**Requirements**: Locate every line of the items below that contains the word "perform", and copy each of those lines out in full.

Page and screen pointing data:
○ ○ ○ ○ ○
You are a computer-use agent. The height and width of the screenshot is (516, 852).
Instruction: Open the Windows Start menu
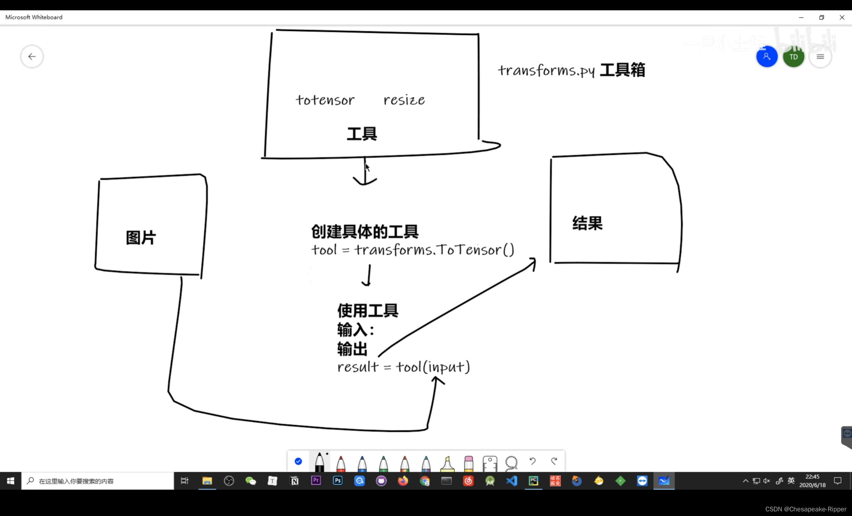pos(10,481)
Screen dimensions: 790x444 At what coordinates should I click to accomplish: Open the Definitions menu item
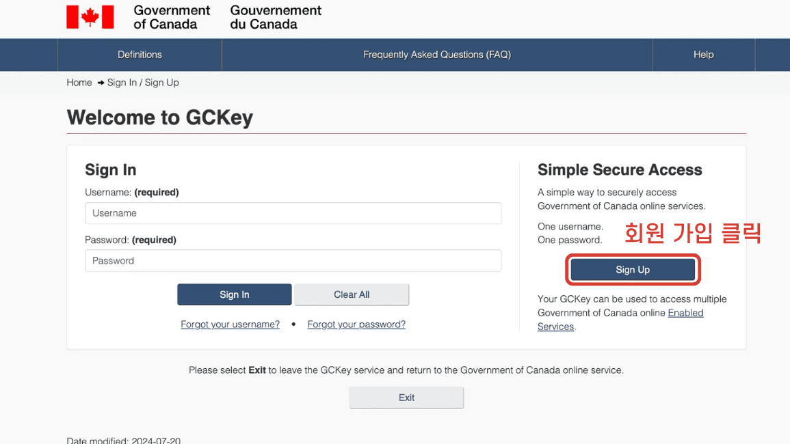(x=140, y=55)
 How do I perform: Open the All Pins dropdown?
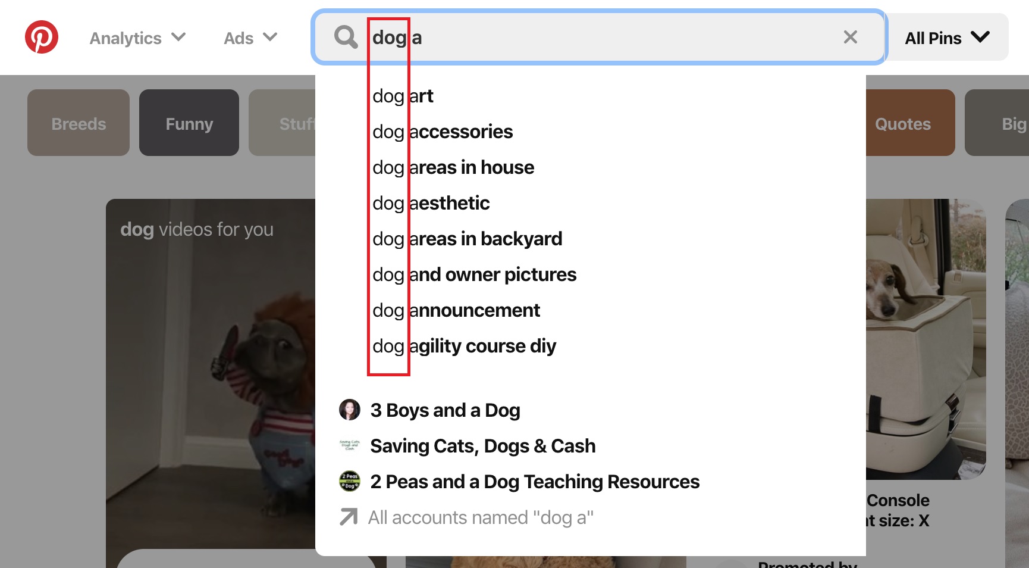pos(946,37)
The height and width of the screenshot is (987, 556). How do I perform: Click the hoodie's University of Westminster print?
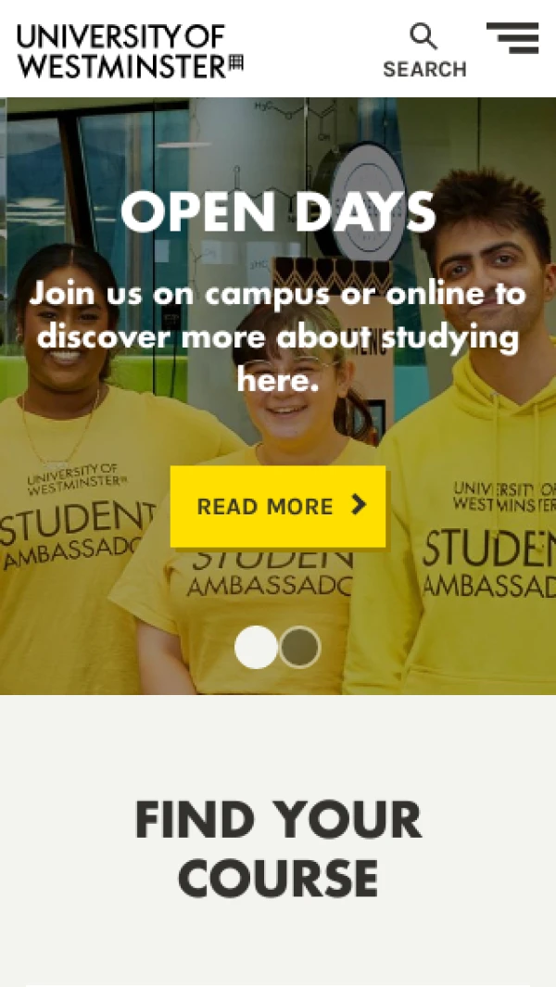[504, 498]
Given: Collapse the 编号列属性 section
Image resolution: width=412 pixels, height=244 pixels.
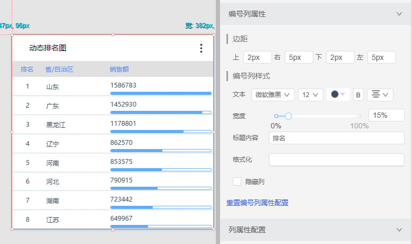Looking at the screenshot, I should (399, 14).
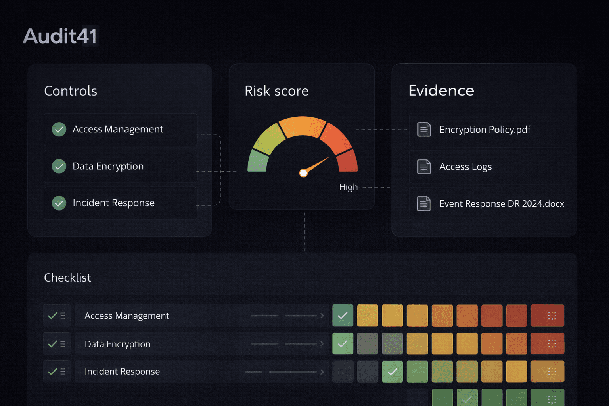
○ ○ ○ ○ ○
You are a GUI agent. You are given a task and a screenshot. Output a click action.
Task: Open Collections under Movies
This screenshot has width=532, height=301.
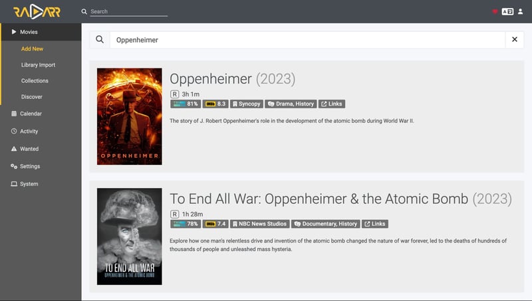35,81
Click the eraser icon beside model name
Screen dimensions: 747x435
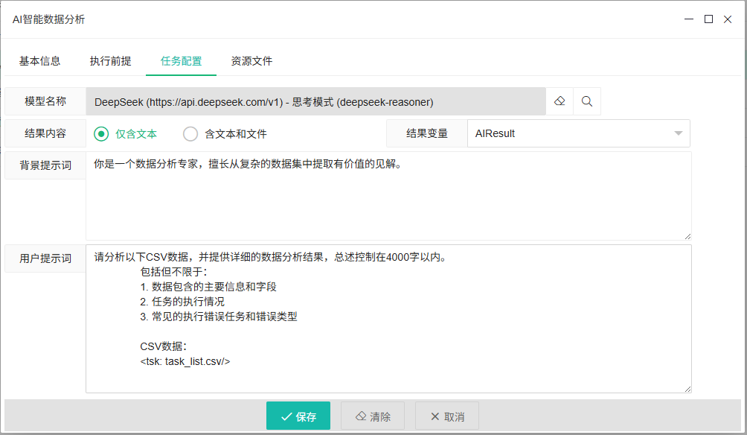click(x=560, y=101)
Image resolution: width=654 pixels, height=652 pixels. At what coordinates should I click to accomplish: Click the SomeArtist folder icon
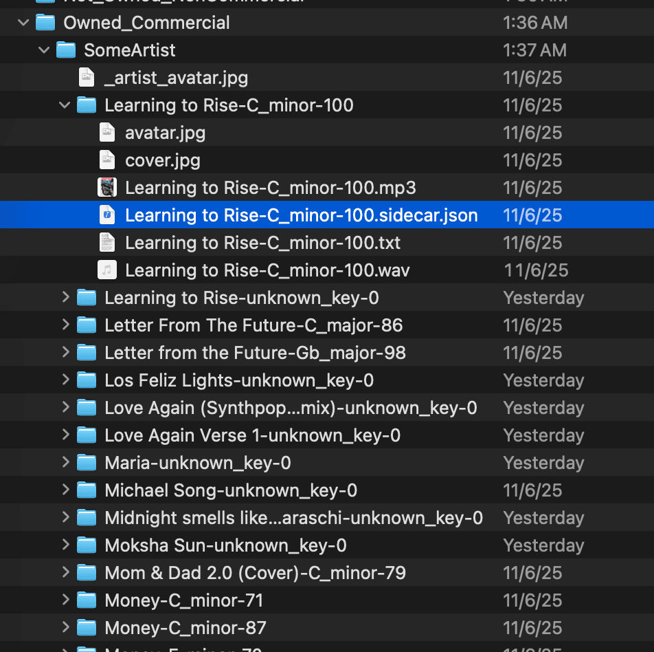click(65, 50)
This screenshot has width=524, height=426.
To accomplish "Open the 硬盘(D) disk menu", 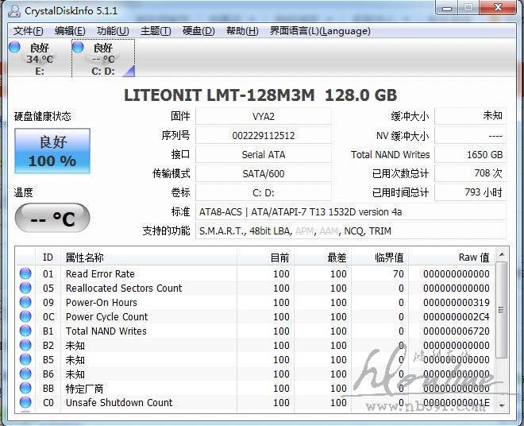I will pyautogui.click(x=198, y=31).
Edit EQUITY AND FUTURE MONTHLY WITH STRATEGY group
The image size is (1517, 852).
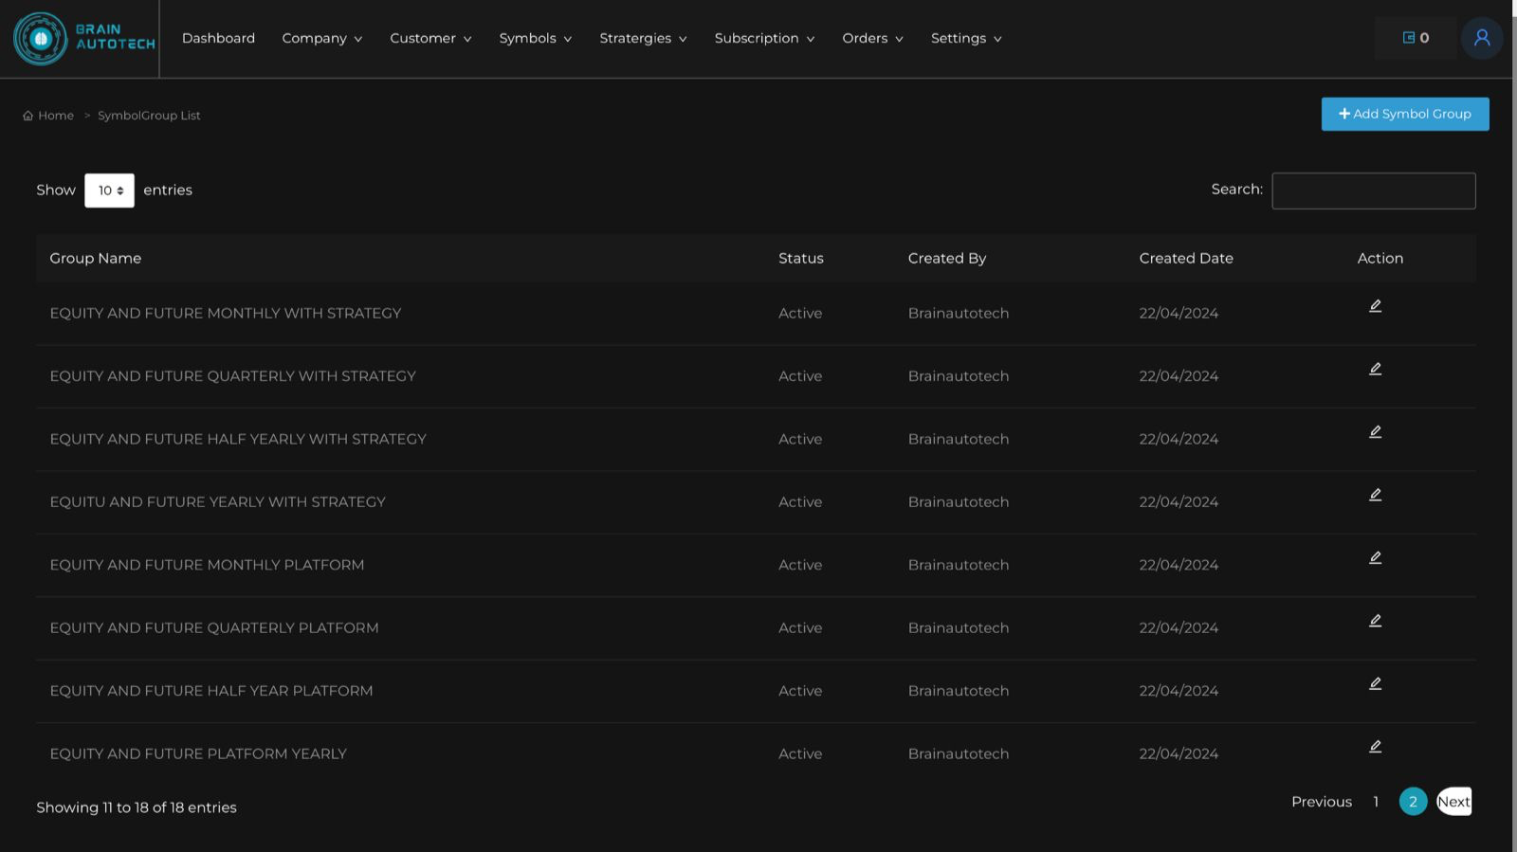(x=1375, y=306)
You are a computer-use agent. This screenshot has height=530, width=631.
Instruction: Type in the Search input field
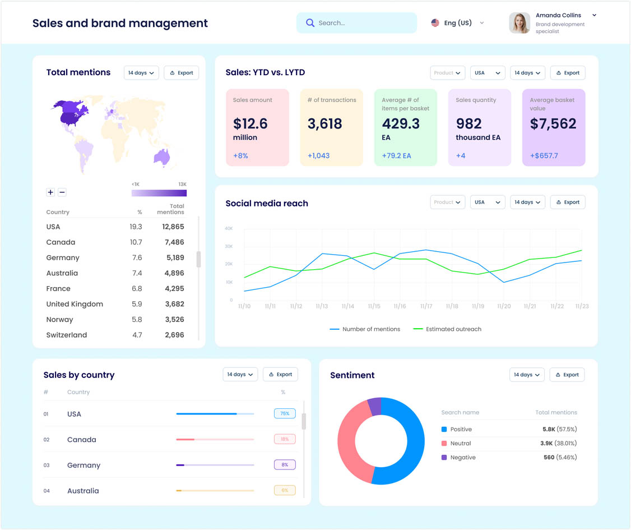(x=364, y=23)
○ ○ ○ ○ ○
**Final result**:
 How do I perform: Open the All Pins dropdown?
The height and width of the screenshot is (987, 556). How do I perform: Click the hoodie's University of Westminster print?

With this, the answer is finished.